Ryan joins Good Grief with a history of working with people in many capacities. She has worked as a trading assistant at the World Trade Center, a real estate agent serving Mercer County, a substitute teacher and teaching assistant at the Dutch Neck Elementary School, and as a co-owner of a children’s clothing store in Cranbury.
Ryan grew up in Long Island in a family that was active in the community and the business world; her father owned and managed a restaurant, and her mother worked in retail sales and management. She has lived in West Windsor since the late 1980s. She and her late husband moved here because the town valued open space, was a good place to raise a family, and was accessible to New York and Philadelphia. John was active in West Windsor, coaching softball and basketball teams. The John J. Ryan softball field at Community Park was named in his honor.

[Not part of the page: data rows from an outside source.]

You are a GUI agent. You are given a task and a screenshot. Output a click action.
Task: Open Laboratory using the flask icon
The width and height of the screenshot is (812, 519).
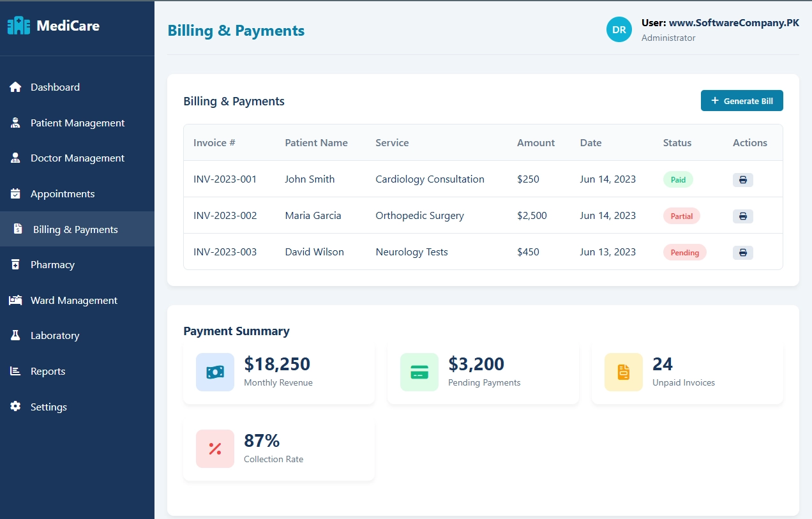coord(15,335)
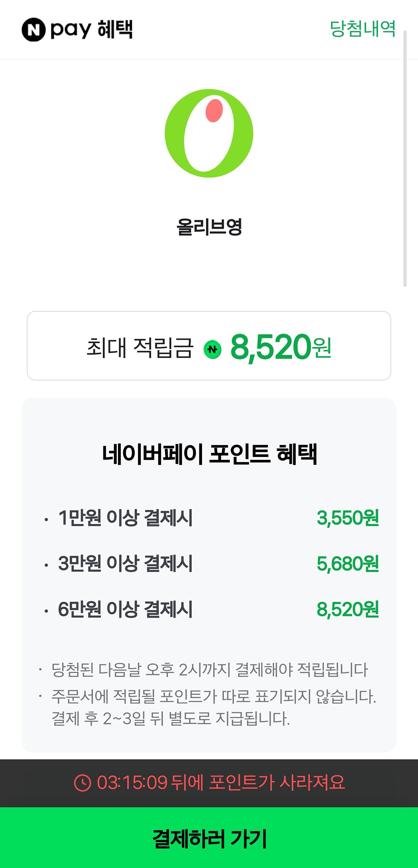Tap the green Olive Young logo
Viewport: 418px width, 868px height.
click(209, 133)
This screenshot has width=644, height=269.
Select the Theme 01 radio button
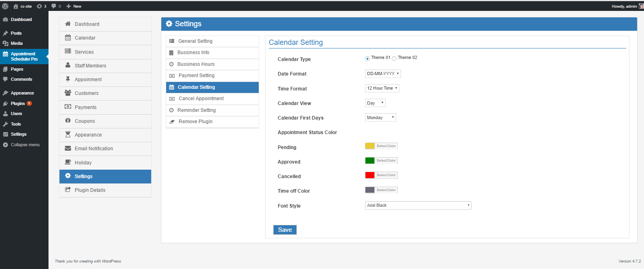[x=367, y=59]
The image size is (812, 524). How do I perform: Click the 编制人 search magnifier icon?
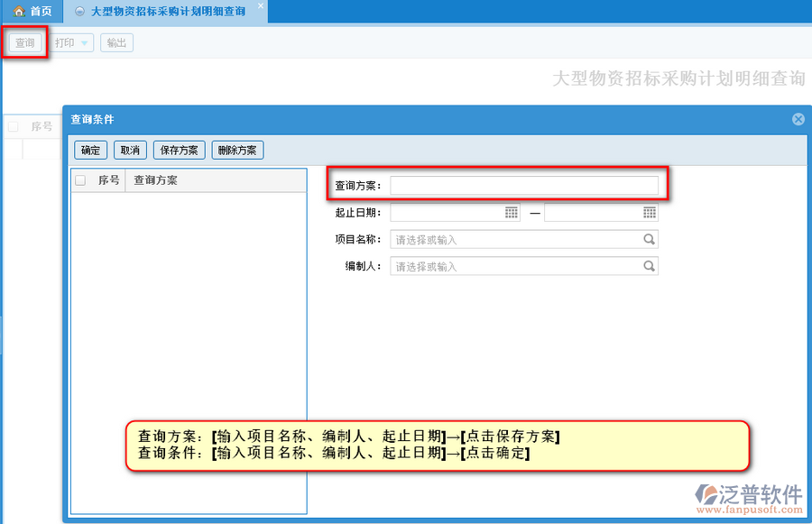click(649, 267)
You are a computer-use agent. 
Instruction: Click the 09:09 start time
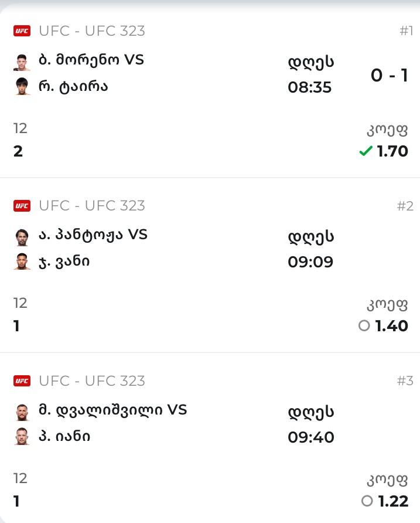tap(310, 262)
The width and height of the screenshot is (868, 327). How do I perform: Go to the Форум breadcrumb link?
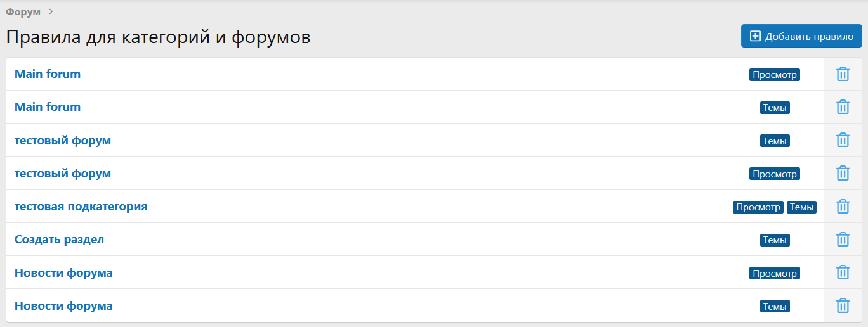tap(23, 11)
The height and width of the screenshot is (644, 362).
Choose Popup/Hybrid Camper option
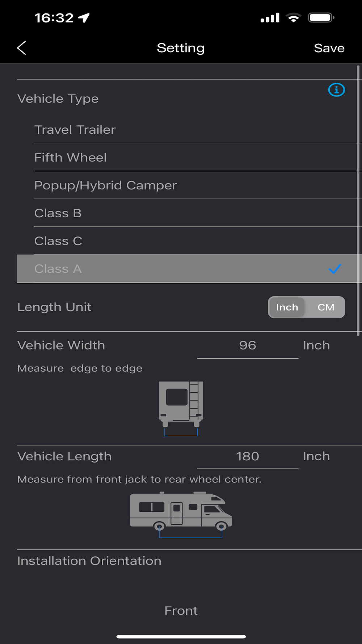105,185
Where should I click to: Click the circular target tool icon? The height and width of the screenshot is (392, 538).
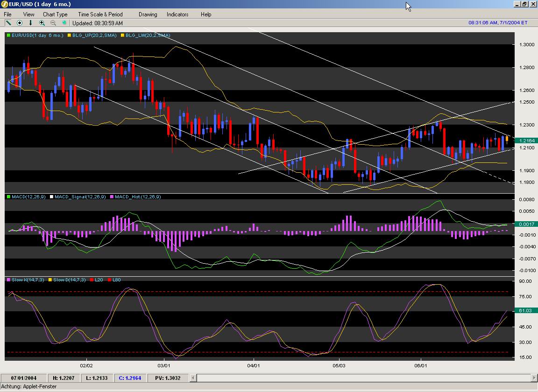coord(20,23)

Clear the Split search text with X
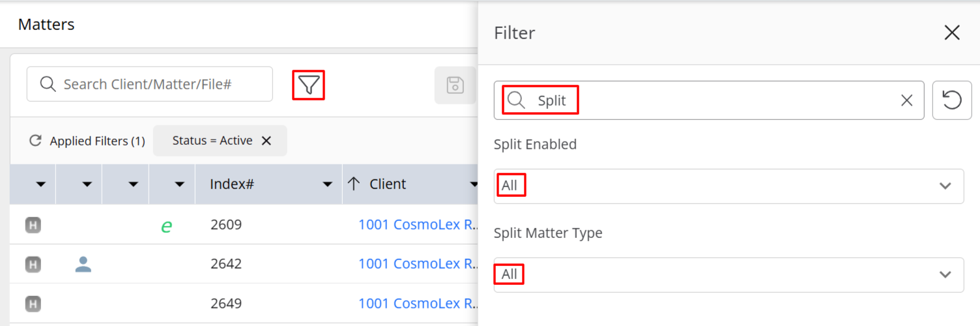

As a Princeton advisory board member, Maher draws on years of volunteering experience. When her sons were young and attending St. Gregory’s school in Hamilton, she helped with everything from “from lunch to walkathons to bingo.”
After 9/11, she trained to be a hospice worker at Princeton Hospice, and cared for the dying and their families from 2004 to 2006. Recently, she and Ryan organized Good Grief’s first Princeton fundraiser: An Evening of Good Will, Good Friends, and Good Grief which she hosted at the Elements adult community club house in Princeton Junction.
Maher grew up in Bayside, New York, and was living in New Jersey with her family in Hamilton Township when her husband lost his life. She moved to Princeton Junction two years ago. Her sons have married and she is the proud grandmother of four grandchildren.
Maher said she and Dan had a wonderful marriage. “My husband would be happy that I’m doing this,” she said.
Ryan said her kids, now in their 20, will always miss their father, but they have each learned to move on with their lives, pursuing their interests with the same enthusiasm their father pursued his. Kristen and Laura work in New York. Laura is an executive assistant for a prominent chef, and Kristen works in the financial industry. Colin is a screen writer and website editor in Los Angeles.
And their mom? She has just become a key member of the Good Grief center in Princeton. “I want to share with others from my experience,” Ryan said. “I want to make a difference.”